Morphologically Annotated Korean Text
|Item Name:||Morphologically Annotated Korean Text|
|LDC Catalog No.:||LDC2004T03|
|Release Date:||February 16, 2004|
|Application(s):||morphology learning, morphology, finite state technology, natural language processing, parsing|
LDC User Agreement for Non-Members
|Online Documentation:||LDC2004T03 Documents|
|Licensing Instructions:||Subscription & Standard Members, and Non-Members|
|Citation:||Han, Na-Rae. Morphologically Annotated Korean Text LDC2004T03. Web Download. Philadelphia: Linguistic Data Consortium, 2004.|
Morphologically Annotated Korean Text was produced by Linguistic Data Consortium (LDC) catalog number LDC2004T03 and ISBN 1-58563-284-8.
This is a collection of Korean text with annotated morphological analysis and part-of-speech tags. The source text was extracted from the Korean Newswire corpus. The newswire corpus is a collection of Korean Press Agency news articles from June 2, 1994 to March 20, 2000. The portion included in this release consists of a small number of hand-picked articles.
The corpus is part of the Korean Treebank Phase 2. Between 2001 and 2002, the project was conducted under subcontract from Cogentex Inc., sponsor number Cogentex 5-33436. The text was tokenized and then automatically analyzed using Klex. Since there can be multiple possible morphological analyses, the output was fed through a statistical ranking system in order to select the best possible analysis for the word in the text environment. The part-of-speech tagged result was then manually corrected by Seung-yun Yang and Na-Rae Han, graduate students in the University of Pennsylvania Linguistics Department.
DataThe data consists of one single file, totalling approximately 880KB in uncompressed form.
The text contains 1,574 sentences with 41,024 words and 77,173 morphemes in total.
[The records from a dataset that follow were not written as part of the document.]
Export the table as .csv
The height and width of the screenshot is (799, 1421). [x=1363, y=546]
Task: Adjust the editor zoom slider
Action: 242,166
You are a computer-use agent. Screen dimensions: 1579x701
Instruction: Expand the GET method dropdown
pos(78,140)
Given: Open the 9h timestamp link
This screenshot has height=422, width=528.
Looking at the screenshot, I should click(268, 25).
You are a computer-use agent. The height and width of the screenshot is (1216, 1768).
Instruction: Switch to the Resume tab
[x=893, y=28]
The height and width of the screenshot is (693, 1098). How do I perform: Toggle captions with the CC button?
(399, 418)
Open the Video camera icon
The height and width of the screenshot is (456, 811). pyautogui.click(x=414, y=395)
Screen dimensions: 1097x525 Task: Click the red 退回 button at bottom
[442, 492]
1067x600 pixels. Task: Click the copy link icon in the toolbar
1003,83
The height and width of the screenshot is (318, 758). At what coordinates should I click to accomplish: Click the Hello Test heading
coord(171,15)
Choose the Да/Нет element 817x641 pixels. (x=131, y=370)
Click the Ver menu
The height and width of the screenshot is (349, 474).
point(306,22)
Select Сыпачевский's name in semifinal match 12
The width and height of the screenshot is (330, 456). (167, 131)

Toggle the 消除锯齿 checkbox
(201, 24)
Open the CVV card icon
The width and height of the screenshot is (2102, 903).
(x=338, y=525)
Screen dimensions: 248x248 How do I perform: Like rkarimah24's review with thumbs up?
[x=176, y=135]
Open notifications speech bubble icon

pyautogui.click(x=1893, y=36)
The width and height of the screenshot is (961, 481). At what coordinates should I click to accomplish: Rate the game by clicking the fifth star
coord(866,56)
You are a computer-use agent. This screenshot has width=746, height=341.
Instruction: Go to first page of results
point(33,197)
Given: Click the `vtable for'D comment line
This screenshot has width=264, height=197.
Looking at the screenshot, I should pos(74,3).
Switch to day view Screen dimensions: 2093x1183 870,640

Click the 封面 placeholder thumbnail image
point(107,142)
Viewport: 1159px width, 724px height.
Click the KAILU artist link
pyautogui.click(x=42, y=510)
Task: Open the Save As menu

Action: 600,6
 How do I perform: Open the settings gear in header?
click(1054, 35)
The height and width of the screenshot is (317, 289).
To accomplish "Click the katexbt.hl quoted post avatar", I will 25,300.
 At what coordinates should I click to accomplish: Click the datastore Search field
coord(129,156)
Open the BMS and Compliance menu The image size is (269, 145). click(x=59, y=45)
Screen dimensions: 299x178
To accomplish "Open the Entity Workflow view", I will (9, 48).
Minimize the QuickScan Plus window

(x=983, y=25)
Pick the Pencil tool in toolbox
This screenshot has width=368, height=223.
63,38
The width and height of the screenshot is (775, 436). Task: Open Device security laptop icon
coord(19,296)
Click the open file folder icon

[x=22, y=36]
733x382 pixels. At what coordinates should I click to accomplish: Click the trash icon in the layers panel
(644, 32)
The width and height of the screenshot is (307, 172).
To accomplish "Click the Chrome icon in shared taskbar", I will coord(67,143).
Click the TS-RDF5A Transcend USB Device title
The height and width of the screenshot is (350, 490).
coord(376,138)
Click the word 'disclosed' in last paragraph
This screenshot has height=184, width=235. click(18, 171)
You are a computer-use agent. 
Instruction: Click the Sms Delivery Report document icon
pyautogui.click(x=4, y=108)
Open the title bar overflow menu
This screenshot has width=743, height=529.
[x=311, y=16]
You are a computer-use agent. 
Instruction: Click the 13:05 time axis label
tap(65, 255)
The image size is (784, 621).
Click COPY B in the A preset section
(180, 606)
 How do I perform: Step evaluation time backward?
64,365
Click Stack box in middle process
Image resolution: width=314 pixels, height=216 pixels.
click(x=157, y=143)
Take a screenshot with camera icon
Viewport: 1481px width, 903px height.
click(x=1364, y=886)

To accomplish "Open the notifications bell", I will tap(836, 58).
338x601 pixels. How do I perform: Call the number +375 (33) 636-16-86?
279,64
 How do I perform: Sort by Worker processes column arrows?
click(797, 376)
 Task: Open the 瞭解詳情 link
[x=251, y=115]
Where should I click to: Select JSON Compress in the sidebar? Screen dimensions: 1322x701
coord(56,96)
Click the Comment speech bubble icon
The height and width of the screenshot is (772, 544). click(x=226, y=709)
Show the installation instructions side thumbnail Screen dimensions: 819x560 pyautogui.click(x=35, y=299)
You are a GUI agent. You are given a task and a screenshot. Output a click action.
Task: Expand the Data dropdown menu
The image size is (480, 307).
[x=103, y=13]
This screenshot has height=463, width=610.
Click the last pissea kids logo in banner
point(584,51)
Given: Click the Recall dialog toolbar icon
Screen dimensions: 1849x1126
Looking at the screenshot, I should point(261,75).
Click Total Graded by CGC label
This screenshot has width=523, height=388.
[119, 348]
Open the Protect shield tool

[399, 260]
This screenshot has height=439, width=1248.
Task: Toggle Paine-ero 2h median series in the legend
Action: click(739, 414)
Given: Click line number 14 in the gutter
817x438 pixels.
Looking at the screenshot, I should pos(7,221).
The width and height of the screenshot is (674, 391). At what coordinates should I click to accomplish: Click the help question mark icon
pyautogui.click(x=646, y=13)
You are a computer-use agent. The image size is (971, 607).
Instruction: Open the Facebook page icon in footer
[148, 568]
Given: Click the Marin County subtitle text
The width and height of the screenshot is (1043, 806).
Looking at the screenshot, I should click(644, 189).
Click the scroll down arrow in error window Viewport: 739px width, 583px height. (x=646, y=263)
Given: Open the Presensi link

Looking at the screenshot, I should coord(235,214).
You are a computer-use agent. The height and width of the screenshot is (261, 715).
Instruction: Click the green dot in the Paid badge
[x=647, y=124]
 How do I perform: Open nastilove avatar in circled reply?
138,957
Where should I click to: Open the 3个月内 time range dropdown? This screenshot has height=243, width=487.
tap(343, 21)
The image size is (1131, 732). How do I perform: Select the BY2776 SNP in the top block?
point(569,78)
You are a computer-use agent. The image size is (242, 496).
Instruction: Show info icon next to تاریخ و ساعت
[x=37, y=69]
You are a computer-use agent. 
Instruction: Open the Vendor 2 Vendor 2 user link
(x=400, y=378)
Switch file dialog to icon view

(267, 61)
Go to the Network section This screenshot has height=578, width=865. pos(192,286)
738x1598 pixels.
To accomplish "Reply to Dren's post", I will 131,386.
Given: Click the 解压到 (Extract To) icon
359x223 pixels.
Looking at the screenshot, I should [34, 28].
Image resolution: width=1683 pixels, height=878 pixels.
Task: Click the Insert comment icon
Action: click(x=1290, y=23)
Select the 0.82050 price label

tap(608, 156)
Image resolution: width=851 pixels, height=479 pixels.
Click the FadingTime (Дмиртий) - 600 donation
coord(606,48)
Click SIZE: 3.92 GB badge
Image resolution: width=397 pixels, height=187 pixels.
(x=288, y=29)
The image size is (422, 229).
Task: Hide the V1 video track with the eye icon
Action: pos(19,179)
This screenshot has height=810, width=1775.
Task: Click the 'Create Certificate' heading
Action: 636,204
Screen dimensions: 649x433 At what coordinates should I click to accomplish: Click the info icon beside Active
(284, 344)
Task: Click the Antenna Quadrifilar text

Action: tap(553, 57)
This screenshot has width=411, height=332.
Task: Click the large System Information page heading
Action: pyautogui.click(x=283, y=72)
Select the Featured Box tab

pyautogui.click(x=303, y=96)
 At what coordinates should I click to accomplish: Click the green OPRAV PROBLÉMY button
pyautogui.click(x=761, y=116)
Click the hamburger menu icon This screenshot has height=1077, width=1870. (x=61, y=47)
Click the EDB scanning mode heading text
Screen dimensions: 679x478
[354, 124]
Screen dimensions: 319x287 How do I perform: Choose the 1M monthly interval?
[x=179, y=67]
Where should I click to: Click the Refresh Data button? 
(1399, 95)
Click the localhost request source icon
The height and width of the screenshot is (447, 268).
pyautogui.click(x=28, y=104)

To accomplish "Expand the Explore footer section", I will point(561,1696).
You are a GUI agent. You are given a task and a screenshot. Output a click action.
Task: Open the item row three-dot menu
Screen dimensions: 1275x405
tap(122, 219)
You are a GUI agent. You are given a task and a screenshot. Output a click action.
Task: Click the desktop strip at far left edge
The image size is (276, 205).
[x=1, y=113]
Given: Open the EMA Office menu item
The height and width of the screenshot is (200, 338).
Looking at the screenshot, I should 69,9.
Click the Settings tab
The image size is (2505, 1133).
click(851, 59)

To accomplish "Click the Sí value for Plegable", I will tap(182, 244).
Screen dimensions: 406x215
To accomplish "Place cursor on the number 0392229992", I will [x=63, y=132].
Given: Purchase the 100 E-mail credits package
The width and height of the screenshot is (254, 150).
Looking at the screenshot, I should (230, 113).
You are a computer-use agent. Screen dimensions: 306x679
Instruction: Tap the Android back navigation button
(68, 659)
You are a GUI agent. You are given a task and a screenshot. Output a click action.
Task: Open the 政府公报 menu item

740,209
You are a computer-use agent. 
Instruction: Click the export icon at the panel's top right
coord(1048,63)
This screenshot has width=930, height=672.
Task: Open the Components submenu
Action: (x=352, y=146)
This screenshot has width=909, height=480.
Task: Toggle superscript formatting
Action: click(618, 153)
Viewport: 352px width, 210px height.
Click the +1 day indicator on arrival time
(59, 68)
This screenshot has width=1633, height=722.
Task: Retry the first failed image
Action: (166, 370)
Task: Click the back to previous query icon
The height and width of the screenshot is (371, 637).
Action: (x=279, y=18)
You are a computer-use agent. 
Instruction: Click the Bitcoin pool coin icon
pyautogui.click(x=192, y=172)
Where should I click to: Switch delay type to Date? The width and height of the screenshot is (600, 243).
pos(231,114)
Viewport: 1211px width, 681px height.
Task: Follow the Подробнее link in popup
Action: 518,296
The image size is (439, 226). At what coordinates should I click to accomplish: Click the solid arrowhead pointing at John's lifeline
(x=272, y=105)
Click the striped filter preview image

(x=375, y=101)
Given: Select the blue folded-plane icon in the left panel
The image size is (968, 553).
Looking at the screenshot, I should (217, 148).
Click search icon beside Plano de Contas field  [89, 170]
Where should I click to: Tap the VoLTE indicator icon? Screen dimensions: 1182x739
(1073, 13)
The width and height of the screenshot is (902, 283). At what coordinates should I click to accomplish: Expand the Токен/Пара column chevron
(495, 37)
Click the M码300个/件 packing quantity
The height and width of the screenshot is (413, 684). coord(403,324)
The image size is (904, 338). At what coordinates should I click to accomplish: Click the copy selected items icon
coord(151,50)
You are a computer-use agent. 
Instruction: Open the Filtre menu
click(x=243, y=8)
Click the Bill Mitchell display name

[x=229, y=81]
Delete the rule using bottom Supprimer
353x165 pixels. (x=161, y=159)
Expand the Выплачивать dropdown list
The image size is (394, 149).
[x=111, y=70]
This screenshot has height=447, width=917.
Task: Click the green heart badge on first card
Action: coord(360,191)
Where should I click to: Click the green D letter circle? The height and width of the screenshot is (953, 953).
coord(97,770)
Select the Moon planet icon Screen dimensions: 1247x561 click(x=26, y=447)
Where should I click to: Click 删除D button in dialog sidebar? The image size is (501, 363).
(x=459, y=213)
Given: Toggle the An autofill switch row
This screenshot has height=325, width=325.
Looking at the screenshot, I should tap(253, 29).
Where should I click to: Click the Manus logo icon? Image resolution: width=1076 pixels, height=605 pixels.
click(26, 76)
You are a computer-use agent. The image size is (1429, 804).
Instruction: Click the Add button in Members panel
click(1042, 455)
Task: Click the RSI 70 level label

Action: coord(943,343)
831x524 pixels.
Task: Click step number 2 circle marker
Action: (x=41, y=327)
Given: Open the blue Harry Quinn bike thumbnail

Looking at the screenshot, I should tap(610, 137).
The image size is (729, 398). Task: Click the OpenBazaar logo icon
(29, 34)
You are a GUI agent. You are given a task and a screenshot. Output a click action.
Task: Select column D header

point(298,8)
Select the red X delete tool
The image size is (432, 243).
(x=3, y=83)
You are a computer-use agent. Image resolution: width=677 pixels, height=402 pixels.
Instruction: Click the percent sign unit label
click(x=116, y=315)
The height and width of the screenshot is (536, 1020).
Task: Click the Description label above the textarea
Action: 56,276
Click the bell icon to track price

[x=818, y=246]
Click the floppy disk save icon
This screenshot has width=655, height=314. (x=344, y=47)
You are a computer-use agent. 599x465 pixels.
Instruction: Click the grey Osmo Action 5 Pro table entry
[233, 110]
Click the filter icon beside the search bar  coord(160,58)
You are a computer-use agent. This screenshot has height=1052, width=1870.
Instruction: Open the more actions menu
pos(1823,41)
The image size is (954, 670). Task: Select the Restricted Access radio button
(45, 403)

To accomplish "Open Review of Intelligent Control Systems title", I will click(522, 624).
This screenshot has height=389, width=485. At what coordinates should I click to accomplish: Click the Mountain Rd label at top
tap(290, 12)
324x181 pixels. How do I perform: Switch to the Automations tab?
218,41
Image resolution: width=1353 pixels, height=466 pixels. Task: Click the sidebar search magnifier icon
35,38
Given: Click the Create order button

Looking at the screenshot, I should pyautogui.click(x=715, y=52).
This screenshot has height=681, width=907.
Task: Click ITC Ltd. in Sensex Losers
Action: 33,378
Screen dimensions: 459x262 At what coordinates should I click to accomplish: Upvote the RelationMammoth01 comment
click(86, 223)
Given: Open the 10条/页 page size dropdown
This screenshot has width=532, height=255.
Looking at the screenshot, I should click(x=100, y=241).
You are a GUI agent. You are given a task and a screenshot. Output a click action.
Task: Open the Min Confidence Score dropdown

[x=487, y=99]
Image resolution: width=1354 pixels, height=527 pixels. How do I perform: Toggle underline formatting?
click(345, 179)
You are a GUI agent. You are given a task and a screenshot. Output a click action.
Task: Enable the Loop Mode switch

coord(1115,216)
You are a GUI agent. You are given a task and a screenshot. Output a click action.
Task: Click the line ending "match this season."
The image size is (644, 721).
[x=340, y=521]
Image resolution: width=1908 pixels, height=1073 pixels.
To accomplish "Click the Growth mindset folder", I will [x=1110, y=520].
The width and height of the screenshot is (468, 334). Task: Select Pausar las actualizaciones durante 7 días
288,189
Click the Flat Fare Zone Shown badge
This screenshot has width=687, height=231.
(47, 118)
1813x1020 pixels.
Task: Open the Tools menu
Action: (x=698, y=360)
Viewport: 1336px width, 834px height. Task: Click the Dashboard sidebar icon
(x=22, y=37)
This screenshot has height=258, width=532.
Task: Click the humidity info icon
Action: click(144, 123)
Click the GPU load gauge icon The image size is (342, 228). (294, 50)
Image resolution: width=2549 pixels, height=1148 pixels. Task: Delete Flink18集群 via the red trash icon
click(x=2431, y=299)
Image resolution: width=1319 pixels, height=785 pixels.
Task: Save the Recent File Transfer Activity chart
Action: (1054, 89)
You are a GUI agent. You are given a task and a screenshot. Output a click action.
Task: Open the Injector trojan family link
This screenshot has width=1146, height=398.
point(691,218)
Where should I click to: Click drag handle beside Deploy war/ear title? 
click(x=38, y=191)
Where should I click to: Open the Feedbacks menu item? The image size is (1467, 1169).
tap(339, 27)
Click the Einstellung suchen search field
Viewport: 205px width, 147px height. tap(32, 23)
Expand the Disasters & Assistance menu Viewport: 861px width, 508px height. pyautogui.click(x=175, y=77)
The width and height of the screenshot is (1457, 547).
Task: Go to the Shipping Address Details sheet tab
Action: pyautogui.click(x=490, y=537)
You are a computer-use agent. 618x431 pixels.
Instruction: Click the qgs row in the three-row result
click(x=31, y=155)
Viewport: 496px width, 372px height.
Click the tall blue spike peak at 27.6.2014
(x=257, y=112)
The text file is in ksc-5601 encoding. Characters in Hangul (Korean alphabet) can be displayed with Korean X-terminals such as hanterm, or by selecting Korean encoding in common web browsers such as Netscape or Internet Explorer.
The data is formatted as follows: one head word per line, the word and its morphologically analyzed output are separated by a tab. Each morpheme is followed by "/" and its part-of-speech; morphemes are separated by "+". ^EOS is a special symbol denoting the end of a sentence.
Morphologically analyzed and part-of-speech tagged data can be useful in the following applications: training of statistical morphological analyzers and part-of-speech taggers, evaluation of pre-existing morphological analyzers and part-of-speech taggers.
There are no updates available at this time.
The Morphologically Annotated Korean Text corpus was funded in part through a 5-year grant (BCS-998009, KDI, SBE) from the National Science Foundation via TalkBank, an interdisciplinary project to foster research and development in communicative behavior by providing tools and standards for analysis and distribution of language data. Additional funding was provided by Linguistic Data Consortium.